Local officials are urging residents to have a plan to keep cool ahead of Sunday and to be mindful of anything that could spark a fire.

“These temperatures in excess of 100 degrees and with possible winds is pretty concerning that any spark could get up and create a fire,” said John Hendricks, Oregon State Fire Marshal public affairs specialist.

“We’re going to have temperatures in the 90s into the 100s, and lows that are going to be in the 70s. So, we’re not going to get any relief during the nighttime hours. So, what we want to make sure people know to do is make a plan to ensure that they’re prepared for this,” added Jeff Martin, Multnomah County environmental health manager.

With possible triple-digit temperatures on Sunday, Martin says people should know the signs of heat-related illness, such as nausea, vomiting, headache, a fast heartbeat and shallow breathing. He recommends residents to stay hydrated, reduce exposure to the heat and use AC if possible – as well as look after pets, kids, and vulnerable neighbors.

“A lot of people may be isolated over the next couple of days and so we want to make sure that people are checking with them on a routine basis, not just one time and then moving on. We want to make sure that they’re checking on them daily to ensure that they’re healthy and safe.”

In anticipation of the heat wave, TriMet says Max lines could be delayed, as the rails can reach temperatures up to 30 degrees hotter than the actual temperature.

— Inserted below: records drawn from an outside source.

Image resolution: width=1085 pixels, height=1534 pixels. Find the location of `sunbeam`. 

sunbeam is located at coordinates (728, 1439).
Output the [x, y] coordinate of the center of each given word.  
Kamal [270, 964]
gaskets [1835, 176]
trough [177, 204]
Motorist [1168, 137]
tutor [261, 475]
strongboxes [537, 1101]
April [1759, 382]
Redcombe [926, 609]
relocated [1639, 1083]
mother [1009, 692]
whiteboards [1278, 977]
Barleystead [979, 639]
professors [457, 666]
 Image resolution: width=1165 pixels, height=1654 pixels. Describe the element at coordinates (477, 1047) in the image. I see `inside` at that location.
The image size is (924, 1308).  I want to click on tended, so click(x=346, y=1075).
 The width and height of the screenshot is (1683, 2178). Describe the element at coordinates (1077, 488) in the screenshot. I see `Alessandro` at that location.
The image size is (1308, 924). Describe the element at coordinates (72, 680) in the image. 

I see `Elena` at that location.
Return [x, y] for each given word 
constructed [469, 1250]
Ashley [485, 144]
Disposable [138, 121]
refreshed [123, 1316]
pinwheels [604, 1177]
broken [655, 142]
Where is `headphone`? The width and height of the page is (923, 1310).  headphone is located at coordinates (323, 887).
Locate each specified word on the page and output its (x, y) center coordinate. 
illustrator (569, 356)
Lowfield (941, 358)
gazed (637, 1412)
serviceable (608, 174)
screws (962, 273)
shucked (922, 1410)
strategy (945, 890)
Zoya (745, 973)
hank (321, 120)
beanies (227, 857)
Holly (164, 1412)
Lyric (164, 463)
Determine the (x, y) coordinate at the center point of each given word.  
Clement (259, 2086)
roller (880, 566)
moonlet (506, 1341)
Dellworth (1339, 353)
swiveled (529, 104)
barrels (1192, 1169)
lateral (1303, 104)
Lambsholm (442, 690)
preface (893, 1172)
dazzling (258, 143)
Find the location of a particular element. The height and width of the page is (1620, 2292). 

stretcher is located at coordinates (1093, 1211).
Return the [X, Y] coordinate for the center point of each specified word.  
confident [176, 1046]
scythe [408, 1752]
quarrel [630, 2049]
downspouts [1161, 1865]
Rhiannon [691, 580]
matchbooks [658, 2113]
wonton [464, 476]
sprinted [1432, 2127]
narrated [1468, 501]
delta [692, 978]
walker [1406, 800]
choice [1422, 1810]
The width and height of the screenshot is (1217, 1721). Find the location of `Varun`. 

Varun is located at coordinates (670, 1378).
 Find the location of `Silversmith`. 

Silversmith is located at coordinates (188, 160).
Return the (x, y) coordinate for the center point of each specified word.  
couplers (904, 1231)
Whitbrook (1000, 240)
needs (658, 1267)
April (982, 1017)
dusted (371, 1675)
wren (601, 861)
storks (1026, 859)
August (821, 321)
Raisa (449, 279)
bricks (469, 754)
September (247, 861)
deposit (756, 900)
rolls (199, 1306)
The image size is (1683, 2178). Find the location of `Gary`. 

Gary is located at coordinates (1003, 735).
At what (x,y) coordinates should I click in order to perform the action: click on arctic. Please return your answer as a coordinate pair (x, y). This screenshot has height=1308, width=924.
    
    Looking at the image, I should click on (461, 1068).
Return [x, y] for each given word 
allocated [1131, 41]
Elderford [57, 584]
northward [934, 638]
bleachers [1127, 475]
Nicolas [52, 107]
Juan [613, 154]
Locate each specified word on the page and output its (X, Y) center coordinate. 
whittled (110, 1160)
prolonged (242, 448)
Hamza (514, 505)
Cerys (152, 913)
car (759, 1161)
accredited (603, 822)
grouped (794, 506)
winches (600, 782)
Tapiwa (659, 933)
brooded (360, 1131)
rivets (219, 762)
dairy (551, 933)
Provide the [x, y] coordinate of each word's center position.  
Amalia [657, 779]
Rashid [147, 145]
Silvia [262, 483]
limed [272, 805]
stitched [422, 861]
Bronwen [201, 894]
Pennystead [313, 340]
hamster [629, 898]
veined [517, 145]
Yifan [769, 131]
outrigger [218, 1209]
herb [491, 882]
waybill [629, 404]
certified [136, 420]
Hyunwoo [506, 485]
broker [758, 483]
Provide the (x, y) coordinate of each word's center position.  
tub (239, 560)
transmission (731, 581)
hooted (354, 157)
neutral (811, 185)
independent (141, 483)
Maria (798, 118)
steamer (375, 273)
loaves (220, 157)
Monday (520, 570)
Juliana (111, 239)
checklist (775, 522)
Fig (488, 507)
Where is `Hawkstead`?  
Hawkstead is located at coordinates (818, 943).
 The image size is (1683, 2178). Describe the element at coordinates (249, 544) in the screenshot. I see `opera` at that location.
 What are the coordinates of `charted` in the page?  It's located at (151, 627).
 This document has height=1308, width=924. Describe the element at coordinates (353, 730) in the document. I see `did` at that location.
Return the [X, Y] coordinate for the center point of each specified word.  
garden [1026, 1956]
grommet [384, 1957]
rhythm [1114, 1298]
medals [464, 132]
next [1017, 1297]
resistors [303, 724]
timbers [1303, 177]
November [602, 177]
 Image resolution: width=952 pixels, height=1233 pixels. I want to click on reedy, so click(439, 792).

While the county has not yet opened cooling shelters, officials say that could change with the forecast. Libraries, misting stations and splash pads are also available for those looking to beat the heat.

But health concerns aren’t the only potential threat this weekend. With red flag warnings in effect and several wildfires still burning west of the Cascades, the Oregon State Fire Marshal says they are pre-positioning two task forces in Lane County starting Saturday afternoon.

Although the agency says they’ve been able to hire nearly 400 seasonal firefighters thanks to increased state funding, they are urging residents to do their part in helping keep the state green by adhering to local burn bans and being extra vigilant when monitoring fires and their surroundings.

“Mother nature can throw us some curveballs with lightning and winds and heat and different things like that. We can respond to those fires. But one thing that we can control in all of this is preventing those human-caused fires. So, we’re really asking folks to be mindful of the conditions and really pay attention and help us out,” Hendricks said.